The scientists used fluorescence microscopy to see where organic phosphate enters C. crescentus cells. As a gram negative bacterium, C. crescentus has two membranes -- an outer membrane and an inner membrane, with a space called the "periplasm" in between. Experiments demonstrated initial entry of organic phosphate across the entire cell surface, including the stalk. Once across the outer membrane, the organic phosphate is converted to inorganic phosphate and diffuses from the stalk toward the periplasm. When the phosphate reaches the cell body periplasm, the phosphate is taken across the inner membrane and into the central part (cytoplasm) of the cell.
"The stalk essentially increases the cell's reach into the environment but without the cost of increasing the cell's volume and surface area, which would be expensive from an energetic standpoint," Brun said.

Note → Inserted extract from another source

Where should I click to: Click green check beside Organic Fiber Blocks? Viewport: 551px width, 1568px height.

Using mathematical models, the scientists showed that absorption of a nutrient using an antenna was a far more efficient morphology for nutrient uptake than alternate cell shapes in which the stalk plays no special role. The models assume the bacteria encounter nutrients via diffusion from their surrounding medium.

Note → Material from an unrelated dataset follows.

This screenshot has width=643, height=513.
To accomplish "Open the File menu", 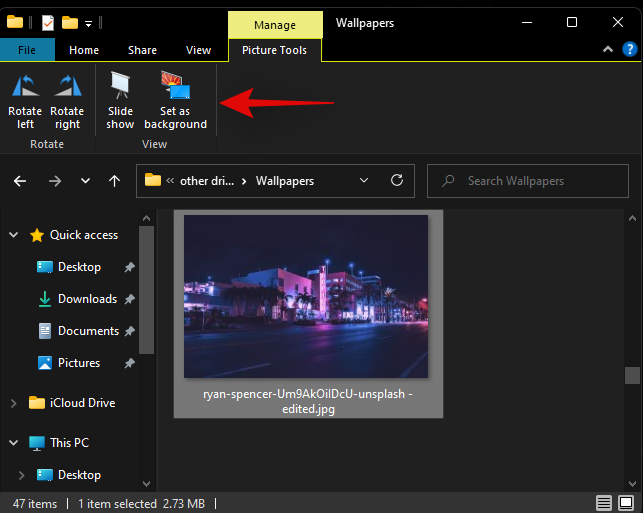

"Our report makes the point that in calm aquatic environments where there is no mixing of the liquid and therefore the motion of nutrient molecules is dominated by diffusion, it is the cell's length that is the most important parameter for nutrient uptake," Brun said.
"Imagine the nutrient molecule as a tiny tennis ball undergoing diffusion, that is bouncing back and forth off other molecules in random directions. It is easy to imagine that the tennis ball will be just as likely to make contact with a baseball bat as it will a tennis racket. And the longer the baseball bat, the larger the number of diffusing tennis balls that will make contact. That's why the stalk seems to be so advantageous for the cell. This is in contrast to cases where there is mixing of the liquid and where total surface area -- not length -- becomes more important. The stalk shape is advantageous in both situations because it increases surface area with minimal increase in volume, and at the same time it can be 15 or more times longer than the cell body."

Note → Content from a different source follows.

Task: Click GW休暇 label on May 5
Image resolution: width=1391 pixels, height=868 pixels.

The implications of the group's discovery are two-fold, Brun said. If stalks improve the efficiency of the uptake of other nutrients, the structures and appropriate transport proteins could be added to bacteria commonly used in drug production and toxic spill clean-ups. Bacteria are often used as workhorses in the mass-conversion of one molecule to another. Improving the speed of uptake of a substrate molecule by the bacteria could hypothetically speed drug production. "If we could figure out how to get the bacteria used in bioremediation to make stalks, we could improve their ability to take up pollutants and up their efficiency," he said.
But Brun also says the discovery has ecological significance. "Bacteria with stalks and other prostheses are ubiquitous in all the earth's aquatic environments," he said. "Phosphorus is a limiting nutrient in determining the productivity of lakes and oceans. The stalked bacteria are central players in scavenging phosphorus in oceans and lakes, and reintroducing it into the food chain."
C. crescentus is an unusual bacterium whose lifespan encompasses two phases: a mobile "swarmer" phase, in which the cells have a single flagellum, and a sedentary "stalked" phase in which the cells shed their flagella, affix themselves to rocks or pebbles (or the sides of water pipes) with the help of a very sticky adhesive, and then grow a stalk.
In April, Brun and colleagues from Brown University reported in the Proceedings of the National Academy of Sciences that the polysaccharide adhesive C. crescentus uses to affix itself to solid objects appears to be the strongest glue produced in the natural world.
IU Bloomington biologists Jennifer Wagner, IUB physicist Sima Setayeshgar and IUB chemists James Reilly and Laura Sharon also contributed to the current PNAS report. It was supported with grants from the National Institutes of Health (GM51986 and GM61336) and an NIH fellowship (GM07757, to Wagner).